▸ **Task to complete**
Write out the data exactly from its first line onward, ending with the line in which "The height and width of the screenshot is (576, 1024)." appears.

- - - - - - -

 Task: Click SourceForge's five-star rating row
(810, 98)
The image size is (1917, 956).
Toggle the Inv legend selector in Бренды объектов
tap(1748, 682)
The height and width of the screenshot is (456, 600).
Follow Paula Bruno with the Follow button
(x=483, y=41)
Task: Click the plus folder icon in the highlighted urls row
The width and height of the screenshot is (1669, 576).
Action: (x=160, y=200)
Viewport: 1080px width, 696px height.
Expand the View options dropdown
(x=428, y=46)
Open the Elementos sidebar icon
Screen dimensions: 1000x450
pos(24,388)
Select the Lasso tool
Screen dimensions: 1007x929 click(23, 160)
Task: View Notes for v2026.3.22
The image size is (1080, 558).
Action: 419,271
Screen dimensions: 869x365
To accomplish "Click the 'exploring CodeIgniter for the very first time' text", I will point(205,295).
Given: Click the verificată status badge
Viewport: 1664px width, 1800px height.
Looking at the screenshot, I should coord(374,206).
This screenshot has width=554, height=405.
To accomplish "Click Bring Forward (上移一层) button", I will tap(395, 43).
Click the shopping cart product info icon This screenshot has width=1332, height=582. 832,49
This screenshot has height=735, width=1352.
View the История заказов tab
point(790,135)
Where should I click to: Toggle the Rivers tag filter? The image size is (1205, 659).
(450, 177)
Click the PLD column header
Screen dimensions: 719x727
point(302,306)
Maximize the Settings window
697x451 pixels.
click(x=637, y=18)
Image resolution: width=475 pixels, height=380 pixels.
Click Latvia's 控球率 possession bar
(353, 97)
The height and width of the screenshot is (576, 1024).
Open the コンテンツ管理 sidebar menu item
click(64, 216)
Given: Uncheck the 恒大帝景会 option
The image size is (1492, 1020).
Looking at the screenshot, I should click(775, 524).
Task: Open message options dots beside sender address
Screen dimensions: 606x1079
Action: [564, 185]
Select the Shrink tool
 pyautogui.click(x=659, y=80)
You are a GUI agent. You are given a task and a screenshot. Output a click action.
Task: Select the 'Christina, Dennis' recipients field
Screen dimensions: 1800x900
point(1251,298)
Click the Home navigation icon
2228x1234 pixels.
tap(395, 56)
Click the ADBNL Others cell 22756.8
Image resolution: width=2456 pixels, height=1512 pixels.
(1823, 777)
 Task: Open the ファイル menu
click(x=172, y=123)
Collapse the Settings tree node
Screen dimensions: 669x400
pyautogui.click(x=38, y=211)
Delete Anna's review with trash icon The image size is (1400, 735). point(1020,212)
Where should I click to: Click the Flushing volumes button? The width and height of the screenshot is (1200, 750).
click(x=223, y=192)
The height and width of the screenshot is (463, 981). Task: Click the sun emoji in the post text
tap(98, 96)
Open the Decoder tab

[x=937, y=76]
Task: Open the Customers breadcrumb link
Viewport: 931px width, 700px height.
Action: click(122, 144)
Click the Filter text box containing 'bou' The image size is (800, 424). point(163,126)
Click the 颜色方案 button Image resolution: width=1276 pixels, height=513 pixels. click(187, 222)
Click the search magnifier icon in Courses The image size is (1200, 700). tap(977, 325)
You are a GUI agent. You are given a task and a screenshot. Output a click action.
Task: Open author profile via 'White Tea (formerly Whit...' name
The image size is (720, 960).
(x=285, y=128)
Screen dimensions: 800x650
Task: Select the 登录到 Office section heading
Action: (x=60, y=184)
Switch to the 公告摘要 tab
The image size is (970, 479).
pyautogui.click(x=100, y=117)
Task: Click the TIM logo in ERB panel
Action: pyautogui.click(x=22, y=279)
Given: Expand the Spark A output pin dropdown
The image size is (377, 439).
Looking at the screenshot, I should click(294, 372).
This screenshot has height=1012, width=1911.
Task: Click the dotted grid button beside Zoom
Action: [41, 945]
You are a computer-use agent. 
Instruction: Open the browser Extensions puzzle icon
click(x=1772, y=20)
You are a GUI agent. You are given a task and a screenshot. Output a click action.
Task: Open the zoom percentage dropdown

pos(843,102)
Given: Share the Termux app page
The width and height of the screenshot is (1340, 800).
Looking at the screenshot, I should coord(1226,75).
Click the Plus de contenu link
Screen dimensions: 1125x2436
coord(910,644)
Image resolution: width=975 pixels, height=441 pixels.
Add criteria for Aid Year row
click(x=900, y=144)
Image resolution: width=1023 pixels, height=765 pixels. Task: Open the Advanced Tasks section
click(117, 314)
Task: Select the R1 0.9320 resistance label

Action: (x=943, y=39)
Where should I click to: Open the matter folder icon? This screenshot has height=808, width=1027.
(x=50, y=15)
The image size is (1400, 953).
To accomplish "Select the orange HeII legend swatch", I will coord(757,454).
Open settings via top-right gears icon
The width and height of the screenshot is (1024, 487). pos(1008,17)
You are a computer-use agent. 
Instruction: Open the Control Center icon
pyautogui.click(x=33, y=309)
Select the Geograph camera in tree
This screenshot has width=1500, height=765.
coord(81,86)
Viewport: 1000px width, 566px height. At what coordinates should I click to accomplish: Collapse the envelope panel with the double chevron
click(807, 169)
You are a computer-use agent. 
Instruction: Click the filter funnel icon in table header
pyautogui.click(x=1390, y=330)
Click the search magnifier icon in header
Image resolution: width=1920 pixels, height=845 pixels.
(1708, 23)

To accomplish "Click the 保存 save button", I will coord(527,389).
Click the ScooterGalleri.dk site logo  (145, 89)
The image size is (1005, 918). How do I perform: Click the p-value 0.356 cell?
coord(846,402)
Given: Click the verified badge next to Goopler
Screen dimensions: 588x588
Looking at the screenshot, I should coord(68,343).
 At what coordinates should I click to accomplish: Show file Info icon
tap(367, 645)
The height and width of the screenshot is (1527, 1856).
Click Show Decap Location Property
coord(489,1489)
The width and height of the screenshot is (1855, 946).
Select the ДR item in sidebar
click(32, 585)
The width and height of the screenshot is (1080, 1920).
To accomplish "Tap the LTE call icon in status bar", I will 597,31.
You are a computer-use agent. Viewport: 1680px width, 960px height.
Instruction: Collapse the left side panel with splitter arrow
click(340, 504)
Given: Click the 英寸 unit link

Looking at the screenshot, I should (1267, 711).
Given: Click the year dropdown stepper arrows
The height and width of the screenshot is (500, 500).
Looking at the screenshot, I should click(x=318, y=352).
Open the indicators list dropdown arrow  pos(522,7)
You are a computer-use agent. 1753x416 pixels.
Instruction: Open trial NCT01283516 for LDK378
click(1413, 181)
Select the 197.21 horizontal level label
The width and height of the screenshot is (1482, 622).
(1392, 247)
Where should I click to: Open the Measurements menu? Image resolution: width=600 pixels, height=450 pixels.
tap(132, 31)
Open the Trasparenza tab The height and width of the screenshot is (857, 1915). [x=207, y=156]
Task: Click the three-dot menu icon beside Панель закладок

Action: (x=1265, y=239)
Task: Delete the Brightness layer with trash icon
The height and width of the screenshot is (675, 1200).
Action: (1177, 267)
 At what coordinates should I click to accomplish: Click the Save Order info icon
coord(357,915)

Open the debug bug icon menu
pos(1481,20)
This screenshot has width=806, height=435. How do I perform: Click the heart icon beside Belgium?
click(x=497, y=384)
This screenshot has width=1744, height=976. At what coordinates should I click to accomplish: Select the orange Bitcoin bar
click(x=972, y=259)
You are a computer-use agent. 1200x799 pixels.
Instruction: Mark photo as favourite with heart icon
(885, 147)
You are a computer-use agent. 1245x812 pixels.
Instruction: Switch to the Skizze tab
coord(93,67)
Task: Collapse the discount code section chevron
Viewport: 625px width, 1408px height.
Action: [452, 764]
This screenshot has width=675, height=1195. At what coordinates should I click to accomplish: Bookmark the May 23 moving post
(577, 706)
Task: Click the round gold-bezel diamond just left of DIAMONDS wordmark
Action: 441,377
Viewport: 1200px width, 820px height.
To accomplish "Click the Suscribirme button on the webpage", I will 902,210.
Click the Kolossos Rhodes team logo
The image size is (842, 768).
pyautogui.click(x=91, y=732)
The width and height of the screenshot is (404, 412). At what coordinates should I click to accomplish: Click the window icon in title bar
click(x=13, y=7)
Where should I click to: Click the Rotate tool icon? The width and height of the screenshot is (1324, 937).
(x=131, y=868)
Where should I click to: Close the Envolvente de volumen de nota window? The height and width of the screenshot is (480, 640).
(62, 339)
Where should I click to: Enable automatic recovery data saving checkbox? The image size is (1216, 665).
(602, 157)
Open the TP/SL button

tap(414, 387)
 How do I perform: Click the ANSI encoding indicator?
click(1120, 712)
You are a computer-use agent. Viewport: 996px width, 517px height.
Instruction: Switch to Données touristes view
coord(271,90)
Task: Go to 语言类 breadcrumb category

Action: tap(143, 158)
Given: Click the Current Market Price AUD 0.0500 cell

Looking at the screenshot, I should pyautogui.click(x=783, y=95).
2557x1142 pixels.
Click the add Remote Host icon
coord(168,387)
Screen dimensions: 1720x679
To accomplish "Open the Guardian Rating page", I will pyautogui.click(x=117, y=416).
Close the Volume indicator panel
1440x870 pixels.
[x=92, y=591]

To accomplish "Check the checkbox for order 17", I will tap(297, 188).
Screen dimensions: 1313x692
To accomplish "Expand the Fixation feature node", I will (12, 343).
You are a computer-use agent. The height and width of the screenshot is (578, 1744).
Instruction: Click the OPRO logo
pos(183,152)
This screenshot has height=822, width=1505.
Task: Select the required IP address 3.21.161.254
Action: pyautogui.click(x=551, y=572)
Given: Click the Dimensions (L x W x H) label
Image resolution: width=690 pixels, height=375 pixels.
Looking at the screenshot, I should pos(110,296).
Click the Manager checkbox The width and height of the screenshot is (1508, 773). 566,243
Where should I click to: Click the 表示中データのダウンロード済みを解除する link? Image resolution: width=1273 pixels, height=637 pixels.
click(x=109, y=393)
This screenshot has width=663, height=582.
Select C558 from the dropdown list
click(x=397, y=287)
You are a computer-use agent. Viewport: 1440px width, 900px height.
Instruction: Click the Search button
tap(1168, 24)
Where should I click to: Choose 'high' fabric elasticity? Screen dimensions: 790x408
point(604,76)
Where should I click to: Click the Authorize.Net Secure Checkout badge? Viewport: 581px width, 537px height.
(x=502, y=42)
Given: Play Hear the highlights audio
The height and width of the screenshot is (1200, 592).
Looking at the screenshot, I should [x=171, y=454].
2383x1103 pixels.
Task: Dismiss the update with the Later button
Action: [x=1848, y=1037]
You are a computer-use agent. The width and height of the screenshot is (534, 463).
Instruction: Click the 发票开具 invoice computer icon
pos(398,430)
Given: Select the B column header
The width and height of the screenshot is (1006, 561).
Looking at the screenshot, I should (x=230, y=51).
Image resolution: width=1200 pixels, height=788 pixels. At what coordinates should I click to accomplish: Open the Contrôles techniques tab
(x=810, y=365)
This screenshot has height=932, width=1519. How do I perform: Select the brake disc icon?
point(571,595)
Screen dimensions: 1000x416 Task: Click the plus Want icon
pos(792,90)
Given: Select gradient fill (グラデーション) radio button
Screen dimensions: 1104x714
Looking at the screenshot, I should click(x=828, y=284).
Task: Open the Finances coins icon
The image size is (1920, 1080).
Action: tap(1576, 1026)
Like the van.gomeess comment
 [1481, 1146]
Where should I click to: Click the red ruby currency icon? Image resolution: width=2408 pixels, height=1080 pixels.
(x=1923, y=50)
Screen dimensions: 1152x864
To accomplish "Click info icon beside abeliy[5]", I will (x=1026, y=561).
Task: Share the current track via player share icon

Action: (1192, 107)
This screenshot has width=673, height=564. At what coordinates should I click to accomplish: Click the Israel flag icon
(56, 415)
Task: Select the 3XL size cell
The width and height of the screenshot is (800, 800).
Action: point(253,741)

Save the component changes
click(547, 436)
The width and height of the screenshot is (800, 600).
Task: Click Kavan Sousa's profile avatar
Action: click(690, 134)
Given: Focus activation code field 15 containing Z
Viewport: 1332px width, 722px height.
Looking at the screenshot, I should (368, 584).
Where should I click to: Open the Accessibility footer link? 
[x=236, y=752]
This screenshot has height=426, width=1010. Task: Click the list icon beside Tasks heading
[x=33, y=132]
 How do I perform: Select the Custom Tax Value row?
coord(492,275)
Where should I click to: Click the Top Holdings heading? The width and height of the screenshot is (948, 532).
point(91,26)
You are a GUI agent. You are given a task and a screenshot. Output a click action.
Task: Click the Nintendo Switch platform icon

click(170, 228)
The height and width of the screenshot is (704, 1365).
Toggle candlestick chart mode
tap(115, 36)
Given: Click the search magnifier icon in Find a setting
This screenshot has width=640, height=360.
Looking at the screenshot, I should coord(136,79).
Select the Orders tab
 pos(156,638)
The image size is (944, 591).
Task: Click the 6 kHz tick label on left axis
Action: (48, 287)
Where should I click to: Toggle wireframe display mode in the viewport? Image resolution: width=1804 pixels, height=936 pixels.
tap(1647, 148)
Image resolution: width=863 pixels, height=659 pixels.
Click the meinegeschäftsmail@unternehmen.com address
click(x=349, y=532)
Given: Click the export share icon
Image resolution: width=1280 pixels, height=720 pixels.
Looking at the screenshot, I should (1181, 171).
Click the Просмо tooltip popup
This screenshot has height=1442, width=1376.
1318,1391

- - - - - - -

▸ **Task response**
 Task: Click SourceForge's five-star rating row
(810, 98)
The image size is (1917, 956).
Toggle the Inv legend selector in Бренды объектов
tap(1748, 682)
The height and width of the screenshot is (456, 600).
Follow Paula Bruno with the Follow button
(x=483, y=41)
Task: Click the plus folder icon in the highlighted urls row
The width and height of the screenshot is (1669, 576).
Action: (x=160, y=200)
Viewport: 1080px width, 696px height.
Expand the View options dropdown
(x=428, y=46)
Open the Elementos sidebar icon
Screen dimensions: 1000x450
pos(24,388)
Select the Lasso tool
Screen dimensions: 1007x929 click(23, 160)
Task: View Notes for v2026.3.22
The image size is (1080, 558).
Action: 419,271
Screen dimensions: 869x365
To accomplish "Click the 'exploring CodeIgniter for the very first time' text", I will point(205,295).
Given: Click the verificată status badge
Viewport: 1664px width, 1800px height.
Looking at the screenshot, I should coord(374,206).
This screenshot has width=554, height=405.
To accomplish "Click Bring Forward (上移一层) button", I will tap(395, 43).
Click the shopping cart product info icon This screenshot has width=1332, height=582. 832,49
This screenshot has height=735, width=1352.
View the История заказов tab
point(790,135)
Where should I click to: Toggle the Rivers tag filter? The image size is (1205, 659).
(450, 177)
Click the PLD column header
Screen dimensions: 719x727
point(302,306)
Maximize the Settings window
697x451 pixels.
click(x=637, y=18)
Image resolution: width=475 pixels, height=380 pixels.
Click Latvia's 控球率 possession bar
(353, 97)
The height and width of the screenshot is (576, 1024).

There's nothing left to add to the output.